> **INSTRUCTIONS FOR THE TASK**: Please put every line of the records from the line containing "Tap the green connection status dot" down to the line containing "click(x=703, y=142)", both included, into a JSON list of strings, one string per line and blank lines left out.

> **AVAILABLE DATA**:
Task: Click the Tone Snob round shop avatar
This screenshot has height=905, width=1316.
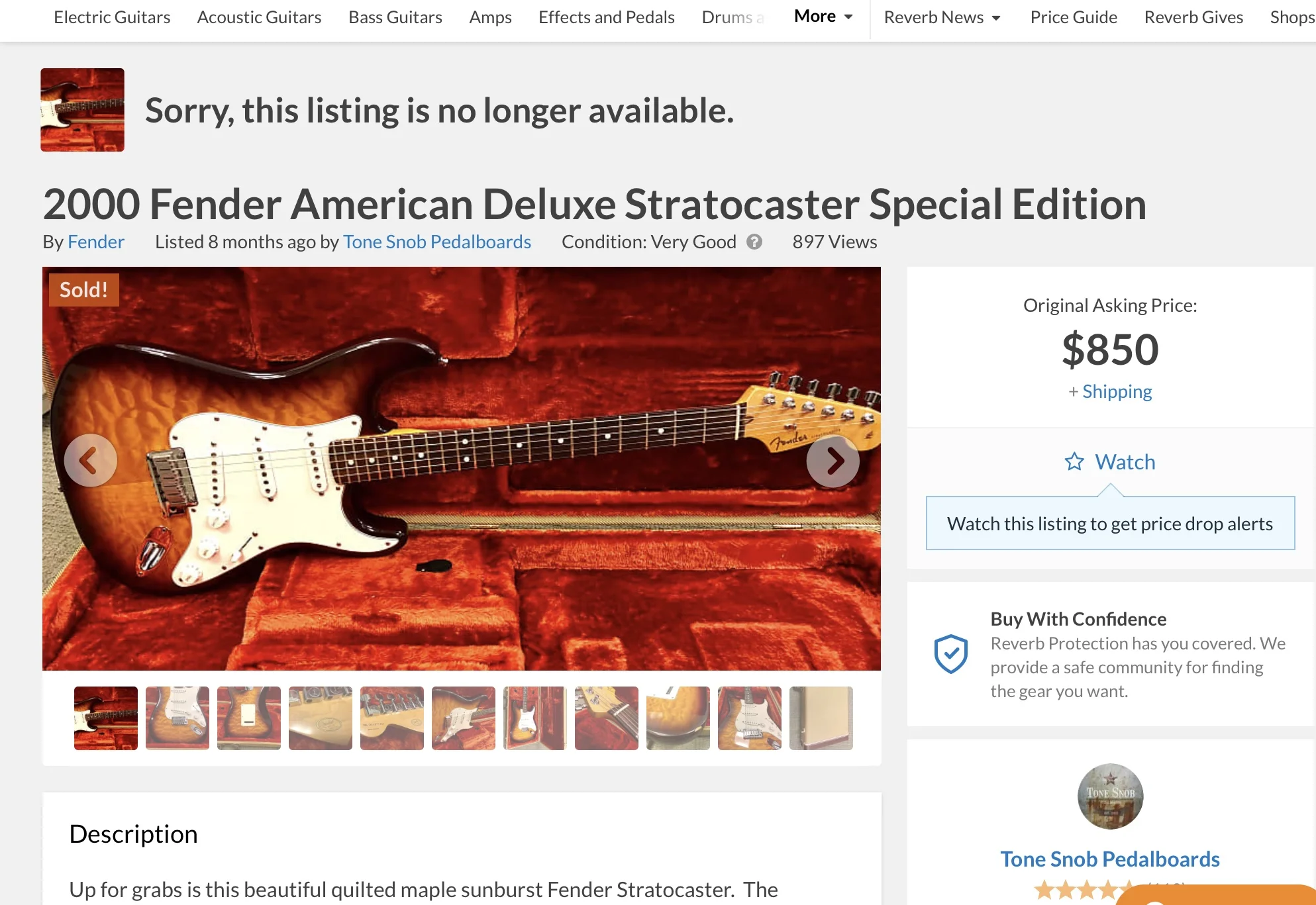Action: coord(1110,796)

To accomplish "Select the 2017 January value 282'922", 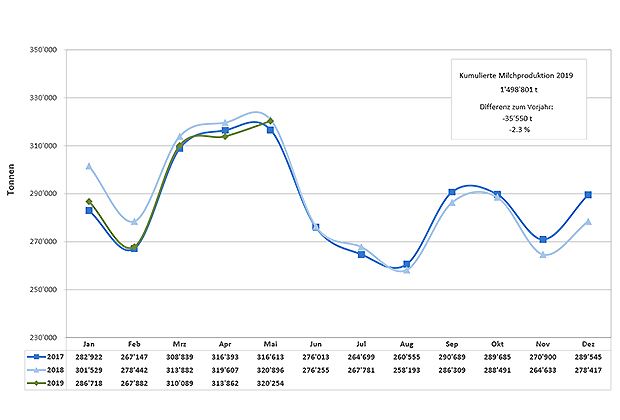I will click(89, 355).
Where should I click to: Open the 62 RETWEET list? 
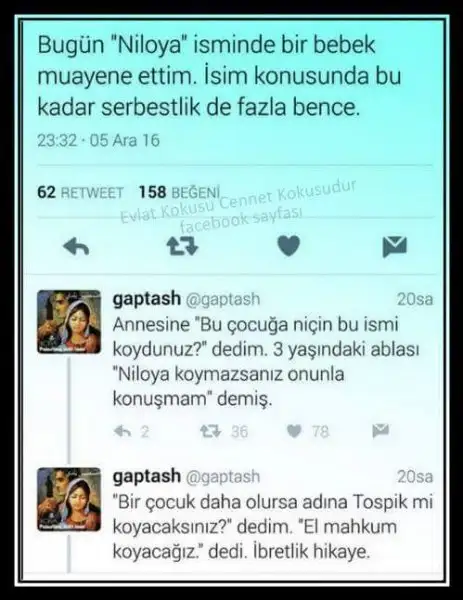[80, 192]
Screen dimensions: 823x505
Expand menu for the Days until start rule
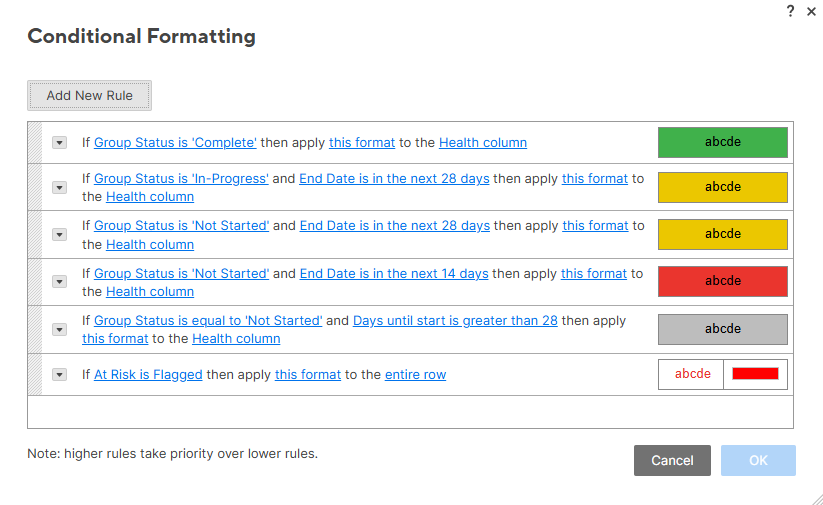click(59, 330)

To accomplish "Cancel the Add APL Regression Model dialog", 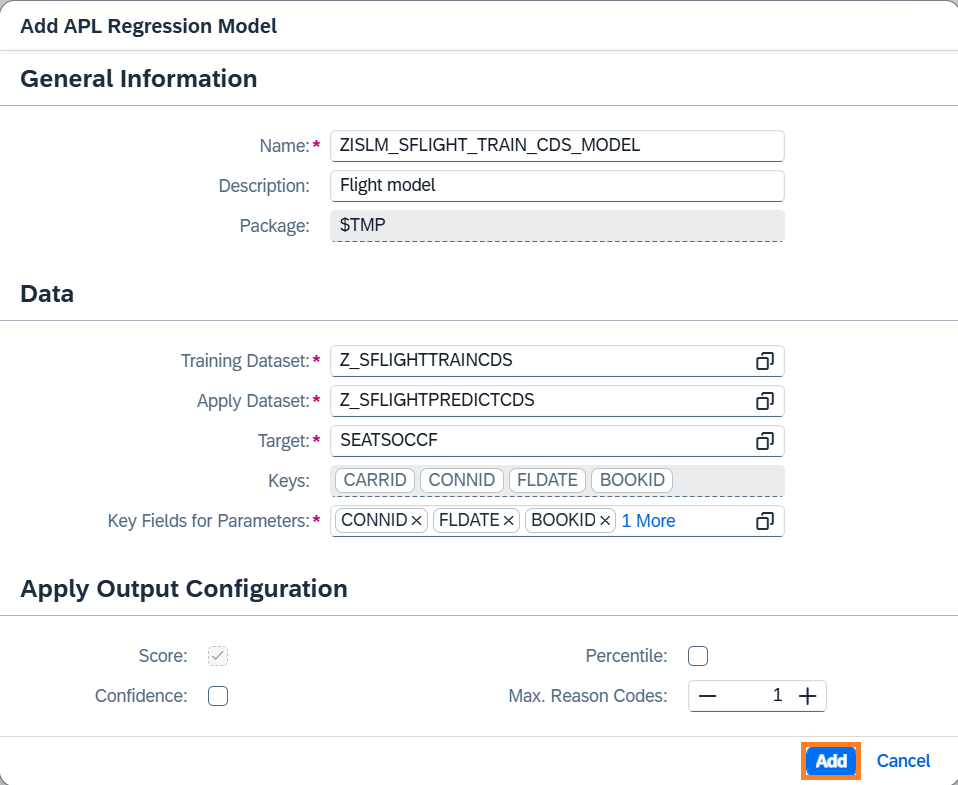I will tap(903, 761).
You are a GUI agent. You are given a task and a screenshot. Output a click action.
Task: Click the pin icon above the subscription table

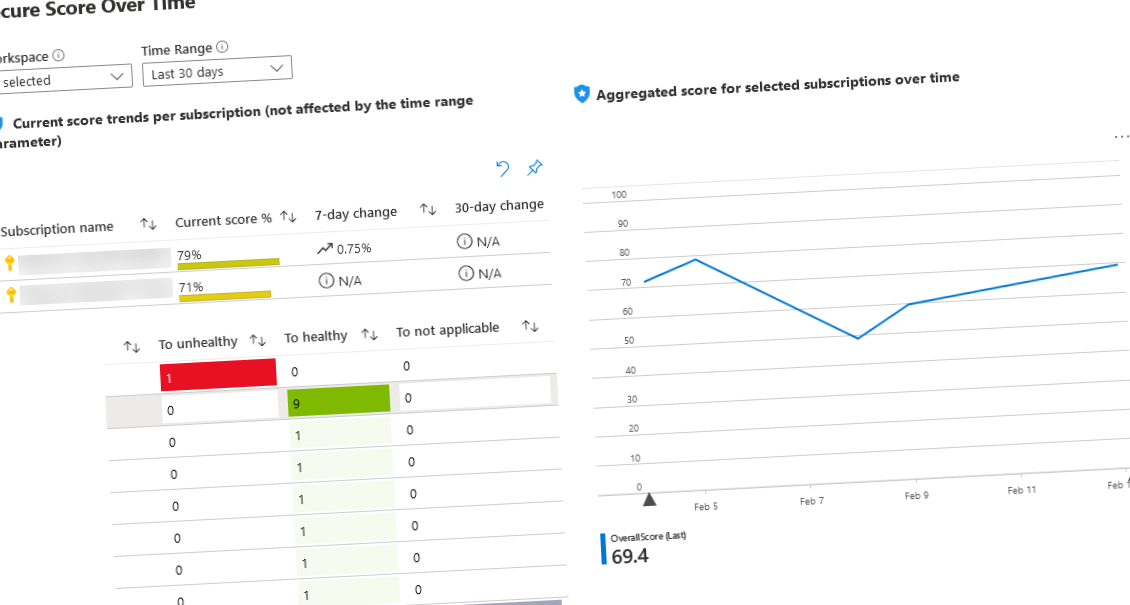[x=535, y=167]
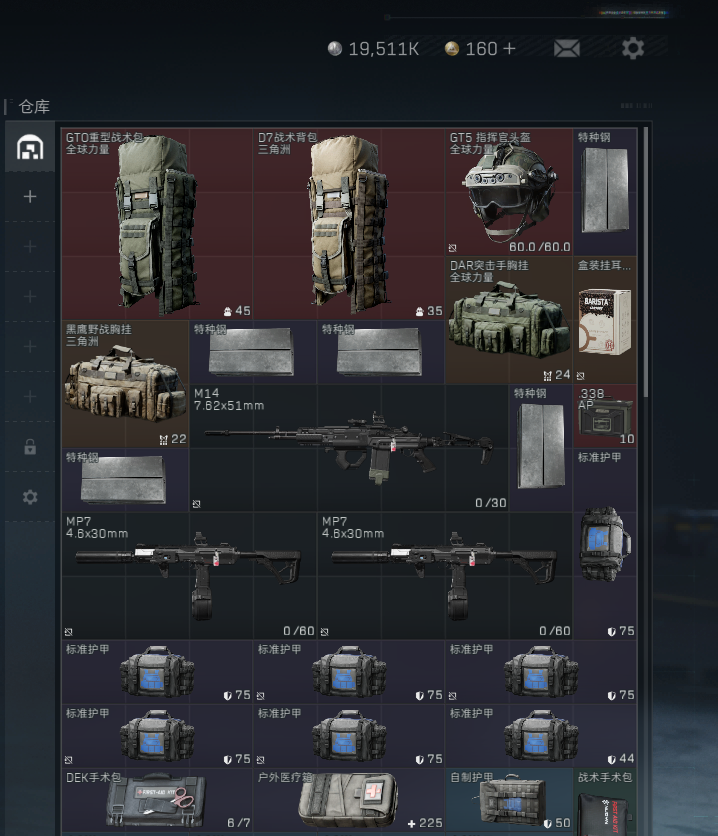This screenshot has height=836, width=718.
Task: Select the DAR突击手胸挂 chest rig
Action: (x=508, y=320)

---

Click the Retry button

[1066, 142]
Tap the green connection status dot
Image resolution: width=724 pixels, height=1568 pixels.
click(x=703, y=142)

> **IN RESPONSE**:
[
  "Tap the green connection status dot",
  "Image resolution: width=724 pixels, height=1568 pixels.",
  "click(x=703, y=142)"
]